WHAT TO DO – Copy out the lines word for word, starting with the line that contains "Given: Click the InstanceType column header" and continuing through the line that contains "Looking at the". Leave the pictures out of your copy.

GIVEN ENTRIES –
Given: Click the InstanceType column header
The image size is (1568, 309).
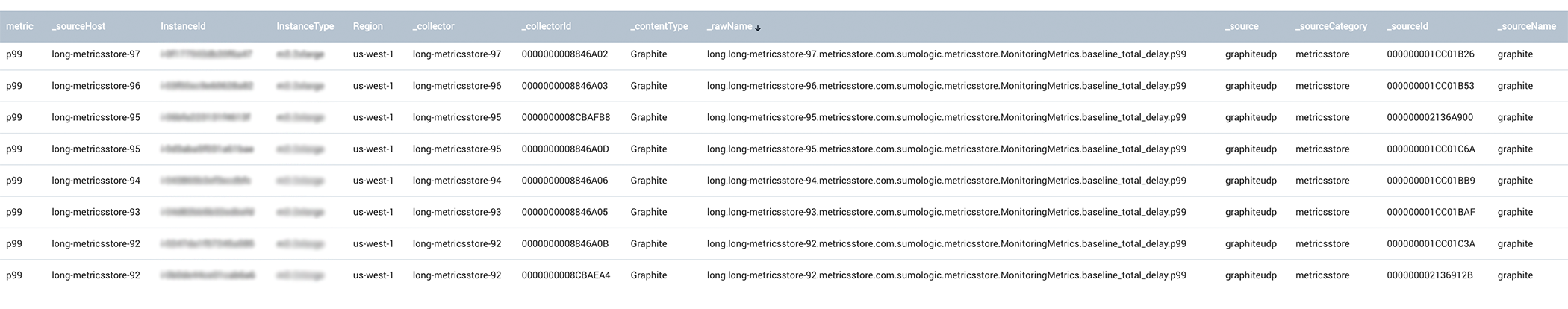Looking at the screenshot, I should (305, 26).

---

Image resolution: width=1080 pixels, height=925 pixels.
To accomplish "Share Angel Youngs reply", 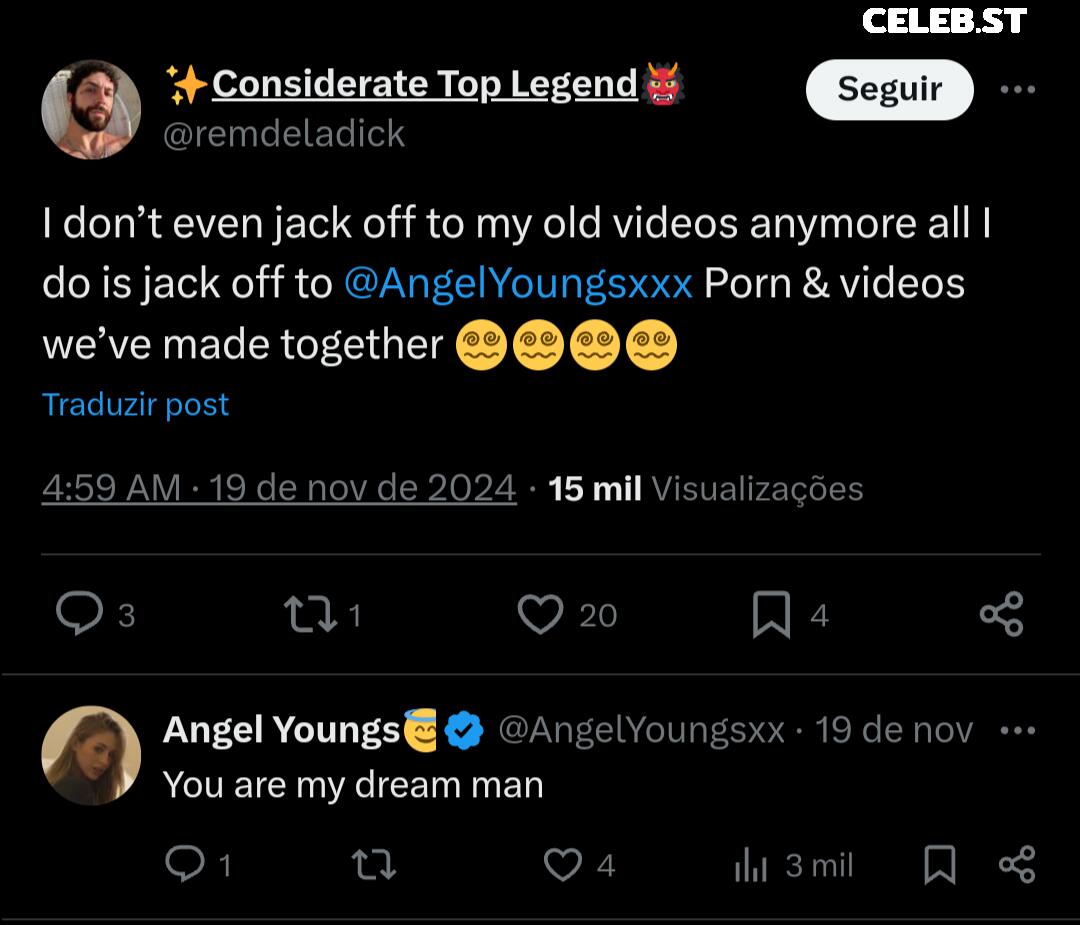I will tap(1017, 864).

FINAL RESULT –
Given: Click the InstanceType column header
The image size is (1568, 309).
Looking at the screenshot, I should (305, 26).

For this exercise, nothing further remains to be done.